À Séoul, au siège de la Korea Shipyards Association (Koshipa), on veut néanmoins garder la tête froide, en soulignant d’abord le côté « artificiel » de la stratégie chinoise, soutenue par de fortes commandes de l’État « qui ne correspondent pas forcément à une réelle logique d’offre et de demande ». L’on rappelle aussi qu’une partie non négligeable de l’offre chinoise est en fait… coréenne, car la plupart des grands constructeurs du pays ont depuis plusieurs années investi dans des joint-ventures en Chine. STX a même donné le la d’une nouvelle approche en la matière, en s’alliant récemment avec les Chantiers navals de Dalian en vue d’une véritable stratégie de coproduction: les blocs de navires sont produits à Dalian, transportés par mer sur des barges géantes semi-submersibles, jusqu’à Jinhae, principal site coréen de STX où ils sont ensuite assemblés et équipés, ce qui permet à STX de concentrer ses efforts sur les parties les plus complexes.
Se réserver le haut de gamme et garder un avantage technologique, telle est ainsi la stratégie retenue par les chantiers navals coréens pour garder la main. Koshipa l’a baptisée d’un sigle évocateur, « Smart », pour Standards for global shipbuildings, Market order by clients and for clients, Adaptation to green economy, Reinforced core capacity, Transcend border. Avec Smart, la course à la productivité est lancée pour construire dans des conditions optimales des navires et équipements diversifiés, à haute valeur ajoutée.
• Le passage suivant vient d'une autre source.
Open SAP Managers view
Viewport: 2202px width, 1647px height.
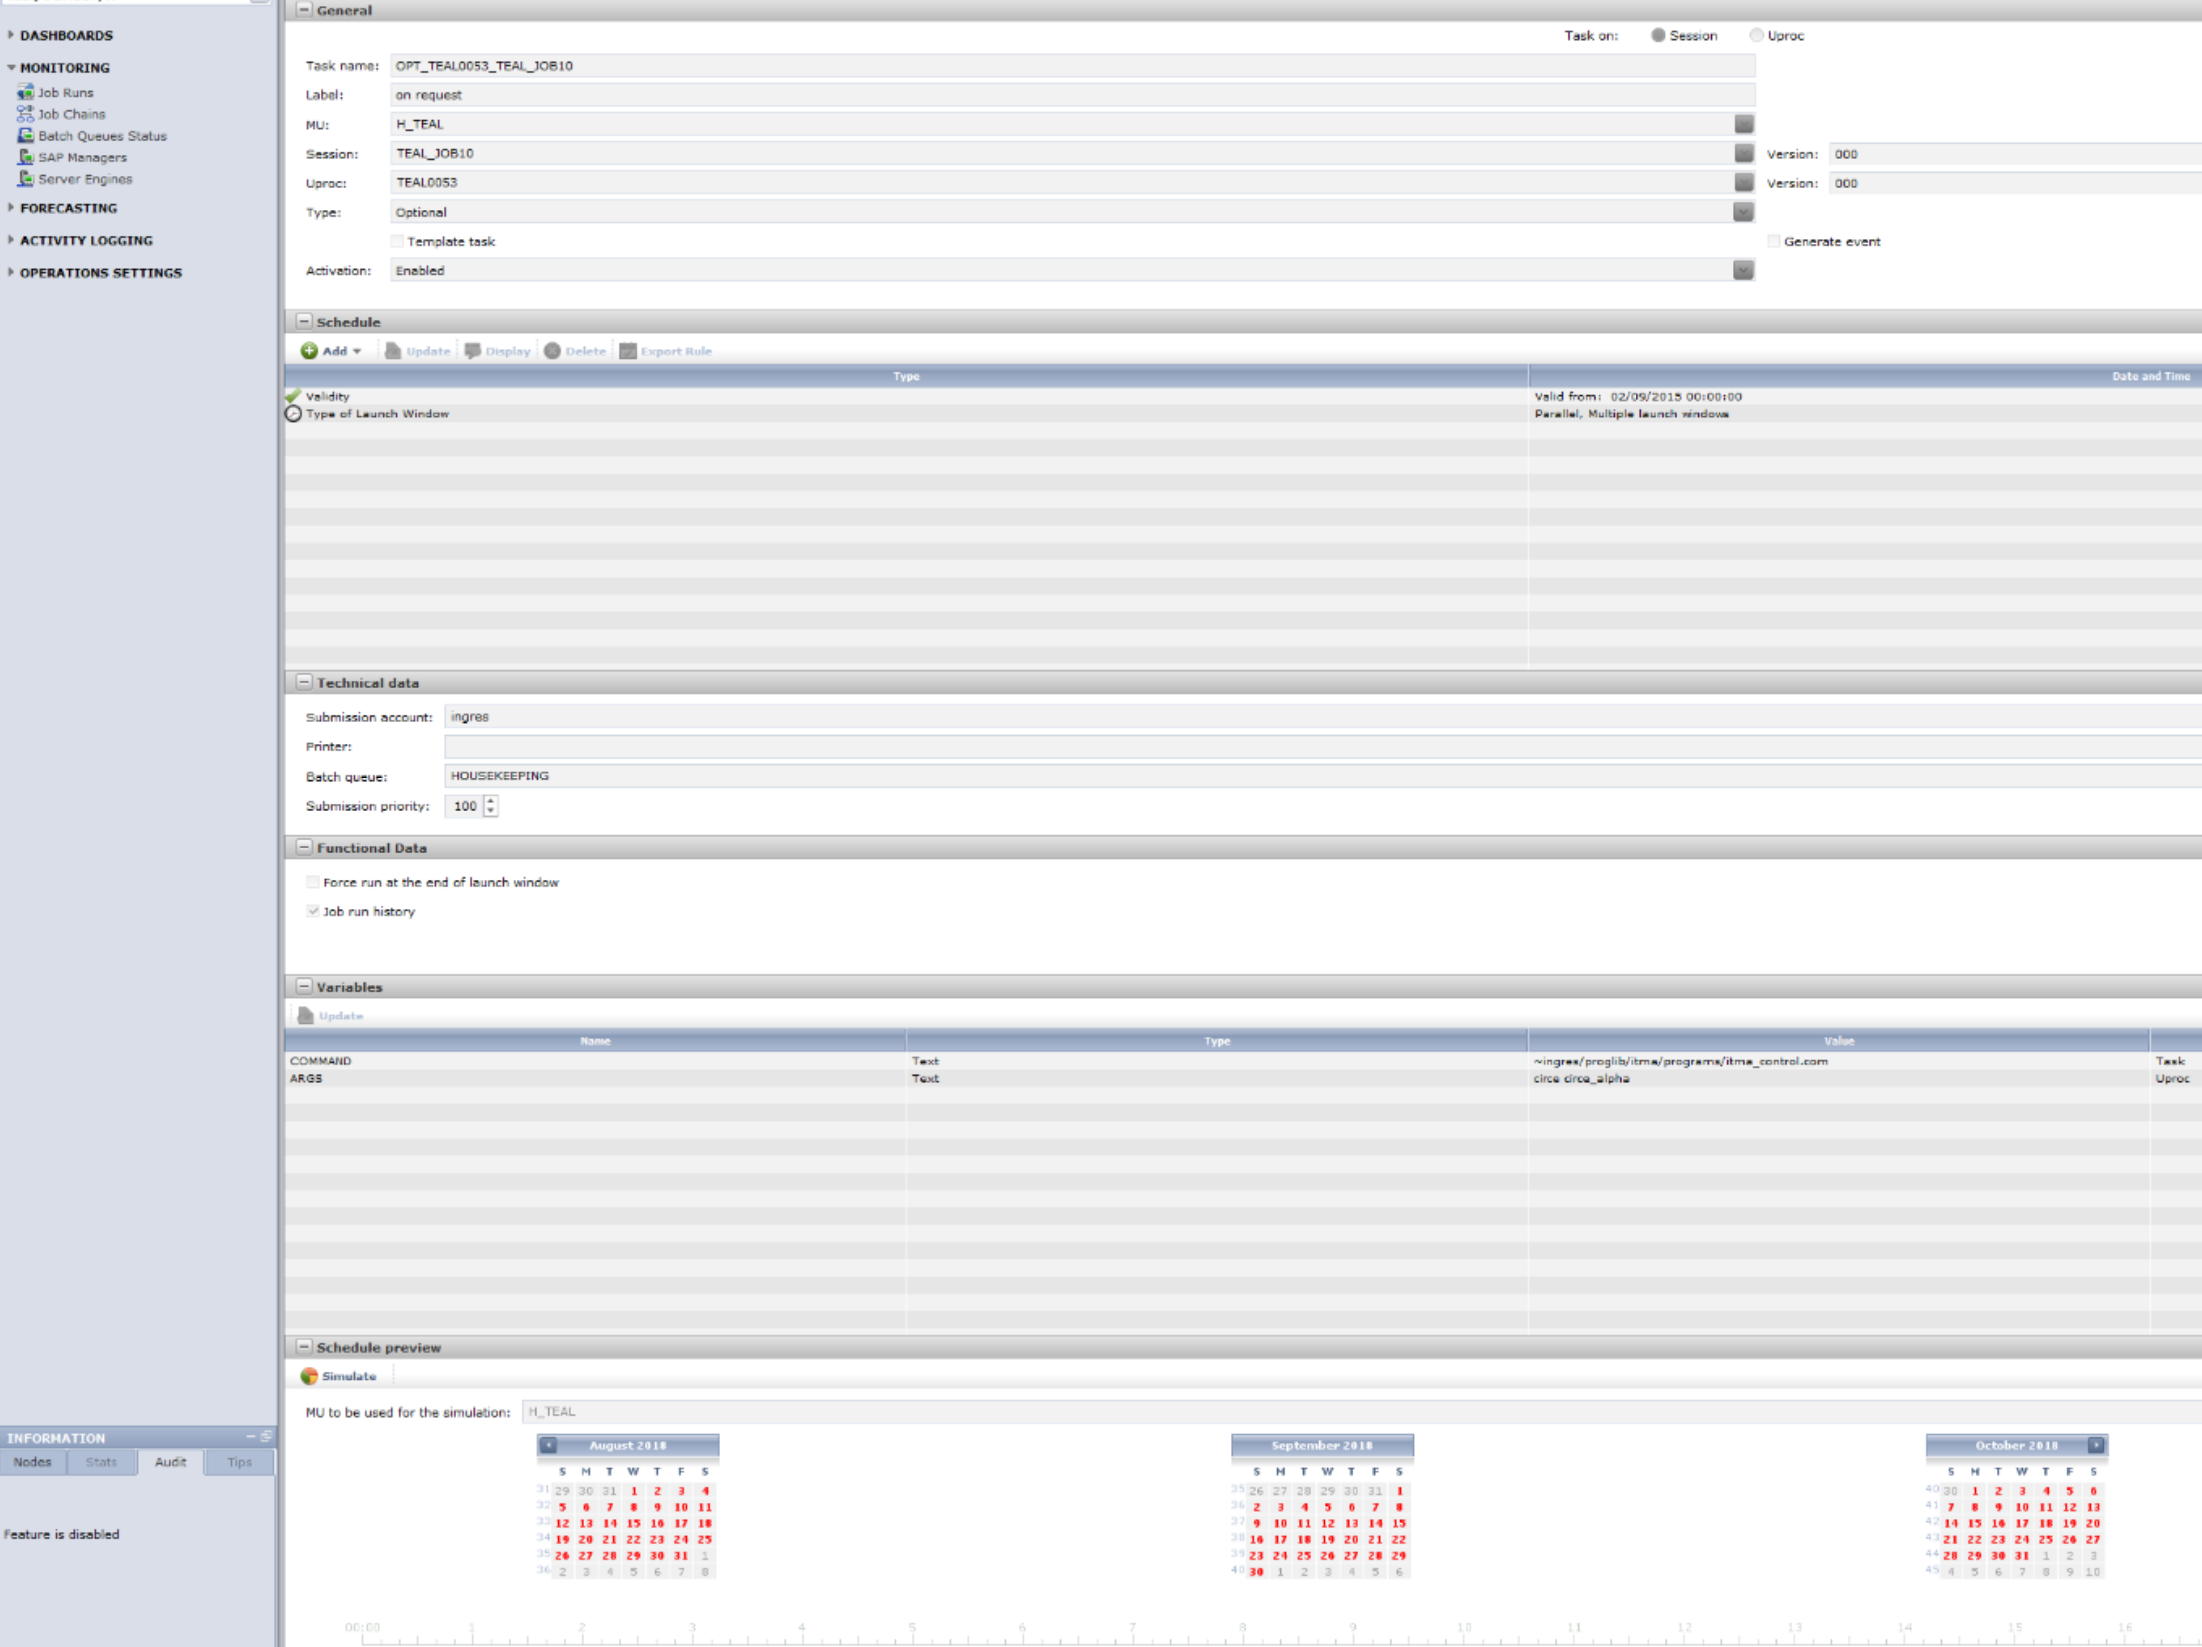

La marine de croisière et de plaisance constitue une première cible: on sait que STX s’est doté d’un outil performant en la matière en acquérant les chantiers navals de Saint-Nazaire. Samsung est aussi sur la brèche, qui a notamment obtenu la commande d’un paquebot de luxe pour l’américain Utopia fin 2009. Hyundai s’est également mis à construire des yachts et autres navires de plaisance. Le militaire est un autre débouché: Daewoo vient d’achever son neuvième sous-marin pour la marine coréenne et STX produit des vedettes rapides pour les garde-côtes.
Autre priorité coréenne, le développement de navires « verts ». Hyundai et l’allemand Man ont mis au point le premier moteur répondant aux normes d’émission des oxydes d’azote (NOx) établies en 2008 par l’OMI. Samsung, qui fait quant à lui le pari que tous ses navires dégageront, d’ici 2015, 30 % de gaz à effet de serre en moins par rapport à sa production actuelle, vient de remporter en la matière un succès prometteur, en signant avec le norvégien Viken pour la construction de cinq tankers navettes de 100 000 t, de la catégorie récompensée d’un « Green ship award » à la Nor-Shipping de 2009.
Une coopération internationale élargie est également à l’ordre du jour. Koshipa et STX ont ainsi signé cette année un mémorandum d’accord avec Abu Dhabi Shipbuilding, en vue de développer des opportunités d’affaires communes, et travailler ensemble sur le design naval et les solutions intégrées de conception et production de navires.
Une course sans fin? Un analyste rappelle que les Chinois ne produisaient pas de tankers propulsés au gaz naturel liquéfié il y a quelques années, mais qu’ils en maîtrisent aujourd’hui la technologie. La construction navale ne sera jamais un long fleuve tranquille, en Asie moins qu’ailleurs.